Étienne de La Boétie: la servidumbre y los que no la aguantan

La primera razón de la servidumbre voluntaria es la costumbre. Pero siempre aparecen algunos, más orgullosos y más inspirados que otros, quienes sienten el peso del yugo y no pueden evitar sacudírselo, quienes jamás se dejan domesticar ante la sumisión.

Étienne de La Boétie: la servidumbre y los que no la aguantan
Contexto Condensado

Después de leer a Maquiavelo hablar sobre las conjuraciones, uno de mis mejores amigos me escribió para decirme que se podía conectar el texto del italiano con la reciente conjuración e intento de homicidio de la actual vice-presidente—y ex-presidente—argentina Cristina Kirchner. “A ver qué pasa con los conjurados”, me preguntaba. “¿O fue un lobo solitario?” Yo le respondí como se responden los amigos, con cosas que no se deberían publicar: “¿Vos le creés que fue de verdad?” Me puse conspirativo, en el sentido contemporáneo de la palabra, con la conspiración.

Y me puse a seguir la línea de Maquiavelo en sus Discursos sobre Tito Livio y, como muchas veces, me encontré con serendipias y conexiones.

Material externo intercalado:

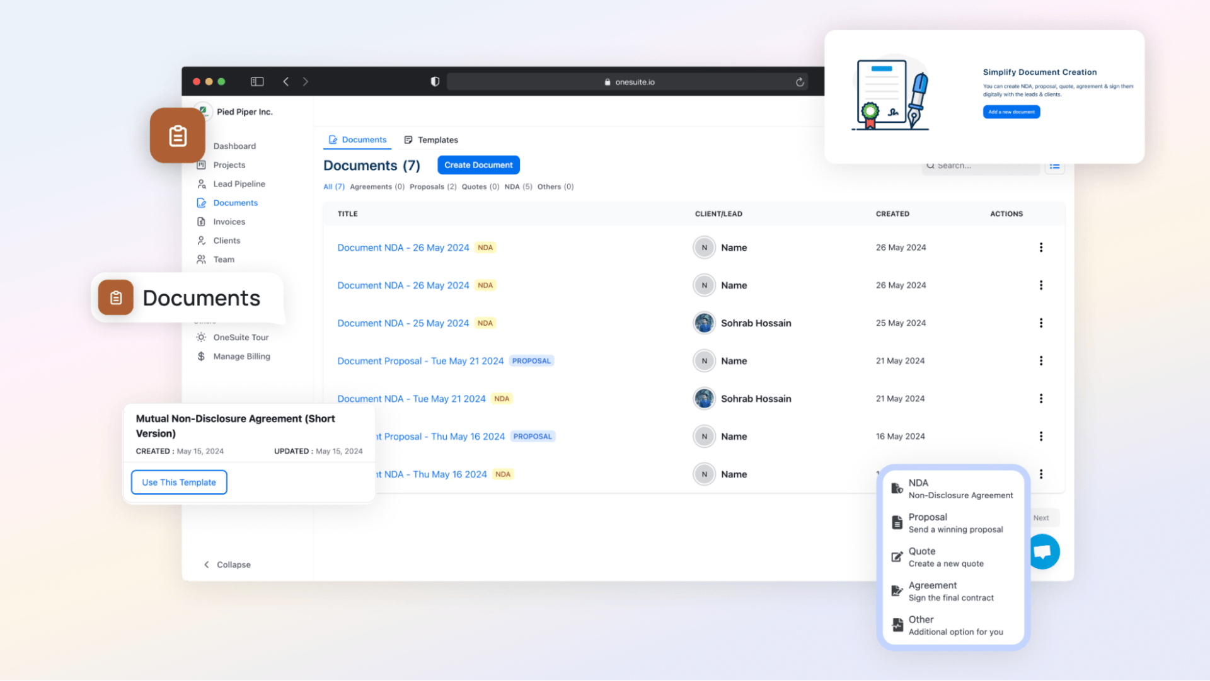Click the browser back arrow
Viewport: 1210px width, 681px height.
[x=286, y=81]

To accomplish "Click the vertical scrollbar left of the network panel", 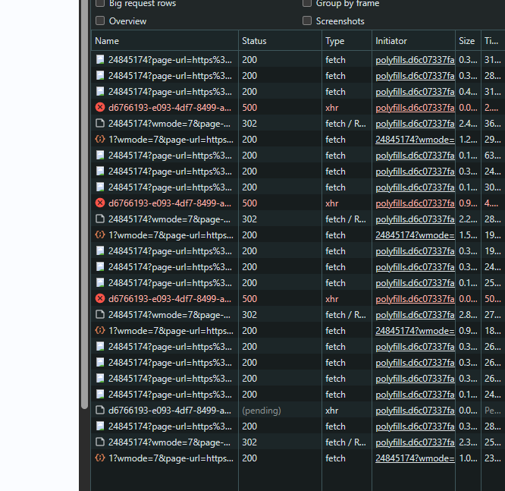I will pyautogui.click(x=84, y=204).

Me encontré con otro discurso, el de Étienne de La Boétie sobre la Servidumbre Voluntaria, un ensayo famoso por su erudición y elocuencia, en el que el autor básicamente dice que “toda servidumbre es voluntaria y procede exclusivamente del consentimiento de aquellos sobre quienes se ejerce el poder”. La frase es de Michel Onfray en su libro Los Libertinos Barrocos. La idea de La Boétie contradice lo que imaginamos a priori, que la servidumbre es forzada. Para él, lo que hay es un adiestramiento y un acostumbramiento. “Tenemos los gobernantes que merecemos”, decimos hoy, en un remix de una frase del Eclesiástico.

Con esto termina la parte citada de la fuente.